Freescale Technology Forum: Freescale bringt Motorsteuerungs-Controller mit ARMs "Pelican"-Core

Das FTF 2014 findet im texanischen Dallas statt.
Das FTF 2014 findet im texanischen Dallas statt.

Bislang bedient der Chip-Hersteller Freecale Anwendungen wie Motorsteuerungen oder Wechselrichter mit seinen Kinetis-V-Mikrocontrollern, die auf ARMs Cortex-M4-Core basieren - wie auch die XMC4000-Familie von Kokurrent Infineon. Jetzt sickerte durch: Eine neue High-End-Familie von Kinetis-V wird mit dem M4-Nachfolger "Pelican" gebaut.

Welche MCU besser für welche Anwendung geeigent ist, lässt sich generell nicht sagen. Während Infineons XMC4000 mit vier A/D-Wandlern und einer hochauflösenden PWM bis zu 150 ps glänzt, haben Freescales Kinetis-V mit 150 MHz eine höhere CPU-Taktfrequenz und die beiden A/D-Wandler tasten mit 1,9 MSPS ab. Mit 312 ps PWM-Auflösung können liegen sie deutlich besser als alle Allzweck-Controller, allerdings weniger halb so granular wie die XMC4000 - was für viele Anwendungen in den Zielmärkten allerdings immer noch mehr als ausreicht.

Am Rande des Freescale Technology Forums wurde der Fachzeitschrift Elektronik nun bestätigt, was die Spatzen ohnehin schon von den Dächern pfiffen: Freescale hat ARMs neuen Super-Controller-Core, der dem Cortex-M4 nachfolgt und unter dem Codenamen "Pelican" entwickelt wurde, bereits lizensiert und wird ihn in der nächsten Generation seiner Kinetis-V-Mikrocontroller verbauen.

Leider sind technische Details über "Pelican" noch nicht bekannt, allerdings wäre es sehr überraschend, wenn die Rechenleistung gegenüber dem Cortex-M4 nicht um mindestens 50 % steigen würde. Ob Freescale mit dem "Pelican"-Core auch neue Peripherie-Elemente wie noch hochauflösendere Timer oder zusätzliche A/D-Wandler auf dem Chip integrieren wird, ist noch unklar.

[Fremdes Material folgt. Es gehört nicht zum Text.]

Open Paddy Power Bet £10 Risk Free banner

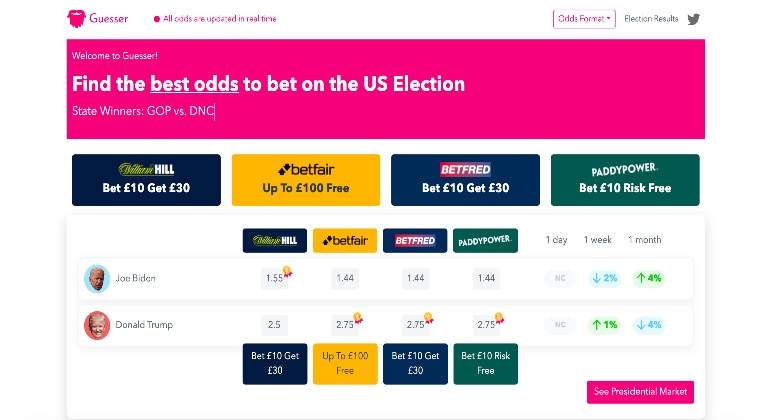point(625,180)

Fest steht jedoch, dass Infineons XMC4000-Familie einen extrem potenten Konkurrenten für seine Zielmärkte, bei denen es ja um jedes Prozent zusätzlichen Wirkungsgrad geht, erhalten dürfte. Bleibt abzuwarten, ob die Neubiberger auch einen "Pelican"-Nachfolger bringen werden.

Das Thema ARM spielt auch in Freescales Netzwerk-Geschäft eine große Rolle. Sparten-Chef Tom Deitrich vermeldete, dass die Umsätze mit Multi-Core-Chips 2013 um 140 % gewachsen sind, nachdem sie schon 2012 um 105 % stiegen. Freescale konnte damit seine Nr.-1-Position in der Wireless-Kommunikation verteidigen und kommt mit seinenQorIQ-Prozessoren auf einen Marktanteil von 49 %. Open-Source-Software und Standards wie das ARM-Ecosystem zählt Deitrich zu den fünf wichtigsten Technologie-Trends.

Diesbezüglich ging er auch auf die Aquisition von Mindspeed ein. Deren ARM-basierende Prozessoren ergänzen seiner Ansicht nach das existierende Freescale-Portfolio von primär Power-Architektur-getriebenen Chips perfekt und ermöglicht Wachstum bei IoT-Gateways und Routern.

Dazu kommt die QorIQ-LS2-Familie mit ARMs 64-bit-Flagschiff-CPU-Core Cortex-A57 (Details finden Sie hier) für Software-defined-Netzwerke. Auf Nachfrage der Elektronik bestätigte Deitrich, dass er ein weiter wachsendes Portfolio von ARM-basierenden Netzwerk-Prozessoren sieht.

Die Frage, ob ARM eines Tages die Power-Architektur ersetzen wird, stellt sich daher nach unserer Einschätzung nicht – die Frage ist eher, wann.